Il ritrovo è al II° deposito dell’aeronautica di Gallarate, una rotonda con piantato nel mezzo un vero aereo “in onore dei caduti del volo”. I pacifisti gli mettono davanti un cartello: “Basta guerre, basta bombe e aerei nelle rotonde”. In zona ce ne sono quattro più gli elicotteri nel parco di Sarmate. L’industria aeronautica nel varesotto è tanta: 9300 addetti all’Agusta-Westland, 1800 lavoratori all’Aermacchi e un indotto di altre migliaia di posti di lavoro. Nelle scuole tecniche le offerte di stage e formazione sono tutte loro. Dura discutere di riconversione da queste parti. E tutto si esaurisce in un problema di coscienza individuale. “Mio fratello lavorava all’Agusta è uno di quelli che con l’impegno sempre più militare dell’azienda ha preferito andarsene per non guadagnarsi la pagnotta sulla pelle d’altri”, racconta un papà con passeggino. In mattinata erano in duecento al Comando di reazione rapida della Nato a Solbiate Olona, da cui si guidano operazioni in Afghanistan. Davanti a un plotone di carabinieri hanno messo in scena un teatro-guerra: mimi e maschere e le sagome dei caduti sull’asfalto. “La militarizzazione simbolica e reale del territorio lombardo è impressionante – racconta Mario Agostinelli, capogruppo in Regione del Prc – d’altra parte assistiamo a un forte impegno dell’associazionismo e di molti Comuni per una cultura della pace e la riconversione dell’industria bellica. Mentre Formigoni ciancia di pace c’è una proposta di legge per riattivare l’agenzia regionale che il centrodestra vuole affossare”. L’agenzia ha lavorato qualche anno e poi non è stata più finanziata. Adesso c’è una proposta di legge popolare in Regione promossa da un fronte che va da Bastaguerra alla Pastorale del lavoro, con sindacati di base e il Prc lombardo.
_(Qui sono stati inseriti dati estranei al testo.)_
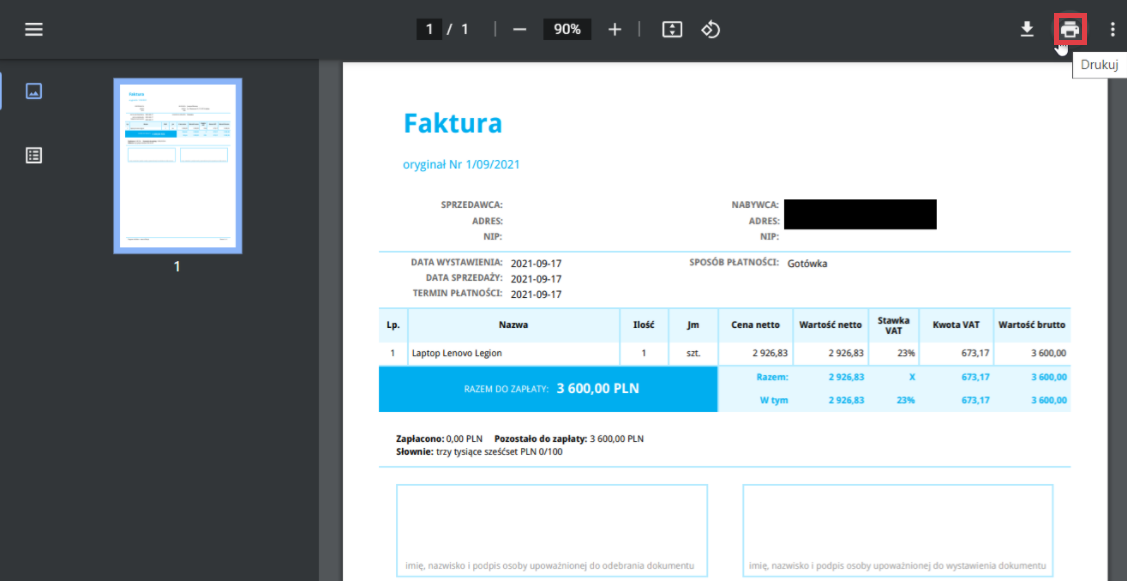
Task: Click the recipient signature box
Action: (552, 530)
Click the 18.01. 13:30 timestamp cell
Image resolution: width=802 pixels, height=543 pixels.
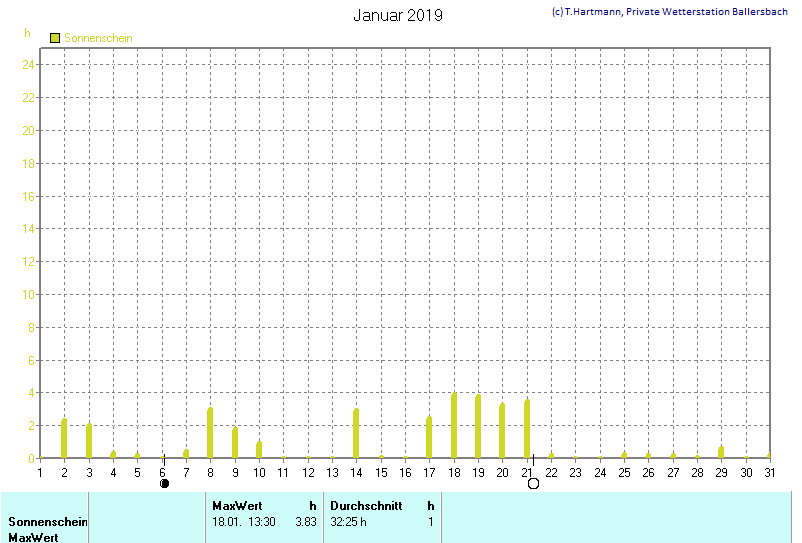(244, 522)
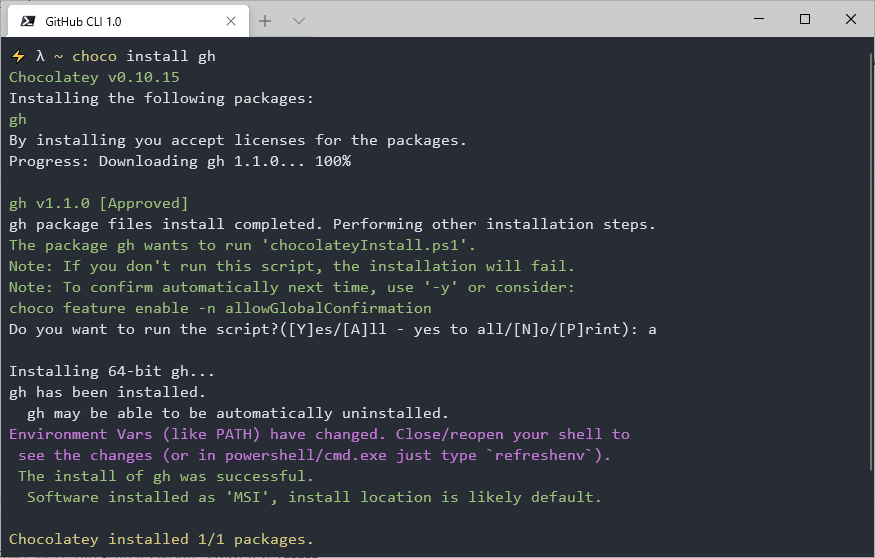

La maggioranza vuole archiviare senza votare, in silenzio. “Quindicimila firme di cittadini meritano almeno una risposta – chiede Luciano Muhlbauer, consigliere regionale Prc – e se il centrodestra con parte della Margherita è contrario alla riconversione lo dica e non si nasconda dietro sotterfugi”.
Eppure quell’agenzia è nata dalle lotte di gente come Elio Pagani, lavoratore in Aermacchi per 19 anni, tra i primi a denunciare l’azienda per violazione dell’embargo al Sudafrica dell’apartheid, promotore di una piattaforma sindacale per la diversificazione e riconversione dell’azienda, obiettore di coscienza trasferito al civile –e finito nella crisi tra i 600 esuberi – col collettivo Cassintegrati per la pace, i diritti e il lavoro ottiene un fondo ministeriale per la riconversione, primo caso italiano. Quindici anni di lotte mentre la fine della guerra fredda scoppiava in Iraq, Ruanda, ex-Yugoslavia, Congo, Timor Est, Bosnia, Etiopia-Eritrea, Kossovo, Afghanistan… Elio adesso insegna a scuola ed anima le iniziative pacifiste. La sua storia dice che si può fare, si può convertire mentalità ed economia; é una questione di scelte, priorità, cultura.